__DOCUMENT SECTION__.
# I hade some buche tacos the other day



## il sogno (Jul 15, 2002)

And they were good. 

Rigo's Tacos in Van Nuys...


----------



## northcoast (Jul 11, 2003)

Never been to Rigo's, but I love buche. Used to eat it more in Mexico when I was younger. I'll remember that place for the future.
Thanks!


----------



## DrRoebuck (May 10, 2004)

Never had. Maybe I should try.

I've always been a Tito's Tacos kinda guy.

//And more recently, Loteria at the Farmer's Market. MMMMMMMMMMMMMMMMMMMMMMMMMMMMMMMMMMMMMMMMM.


----------



## il sogno (Jul 15, 2002)

They were delicious. Tender and juicy. I'm gonna try the cabeza tacos next time.


----------



## roadfix (Jun 20, 2006)

Taco truck hiding behind the car wash at the corner of Santa Monica and Gower. Good tacos.
I don't think Rigo's was around when I used to live in Van Nuys, many, many, many years ago....


----------



## il sogno (Jul 15, 2002)

One of these days I'm gonna try a taco truck. I see them around No. Hollywood and Van Nuys at night. One of 'em is a "tacos al vapor" truck that looks like it gets a lot of action.


----------



## roadfix (Jun 20, 2006)

make sure you ask for lotsa chopped onions and cilantros on the side....


----------



## il sogno (Jul 15, 2002)

roadfix said:


> make sure you ask for lotsa chopped onions and cilantros on the side....


I love that stuff. I especially love the pickled carrots and onions and peppers. MMMmmmm!


----------

__SUPPLIED INFORMATION__.
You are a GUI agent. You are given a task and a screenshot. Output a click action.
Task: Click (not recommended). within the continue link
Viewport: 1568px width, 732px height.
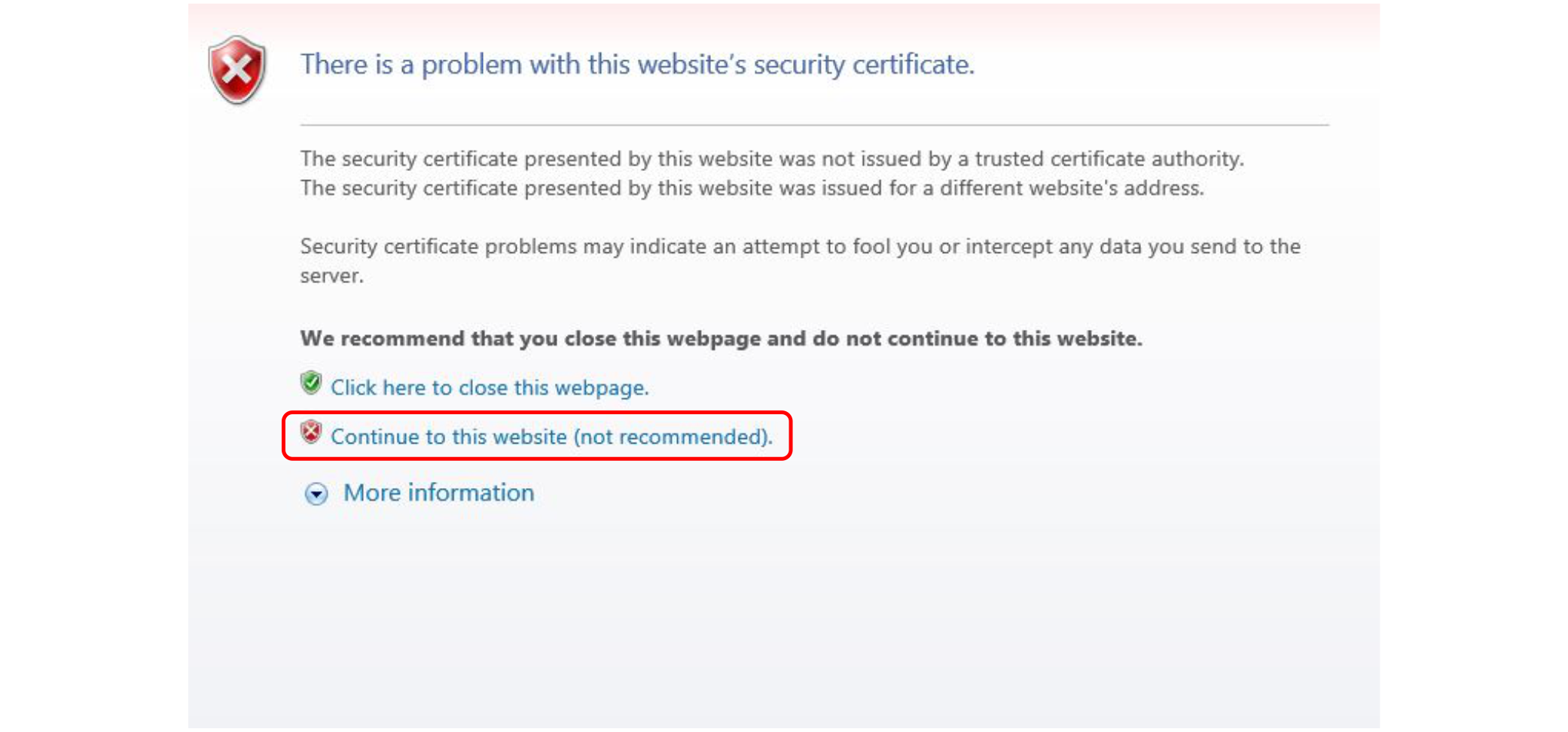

__PROBLEMS__.
1: Reproduce word for word everything in the taco thread from "They were delicious." down to "Gower. Good tacos.".
2: Name each distinct username that posts in the taco thread.

__LIST OF SOLUTIONS__.
1:
They were delicious. Tender and juicy. I'm gonna try the cabeza tacos next time.


----------



## roadfix (Jun 20, 2006)

Taco truck hiding behind the car wash at the corner of Santa Monica and Gower. Good tacos.

2: il sogno, northcoast, DrRoebuck, roadfix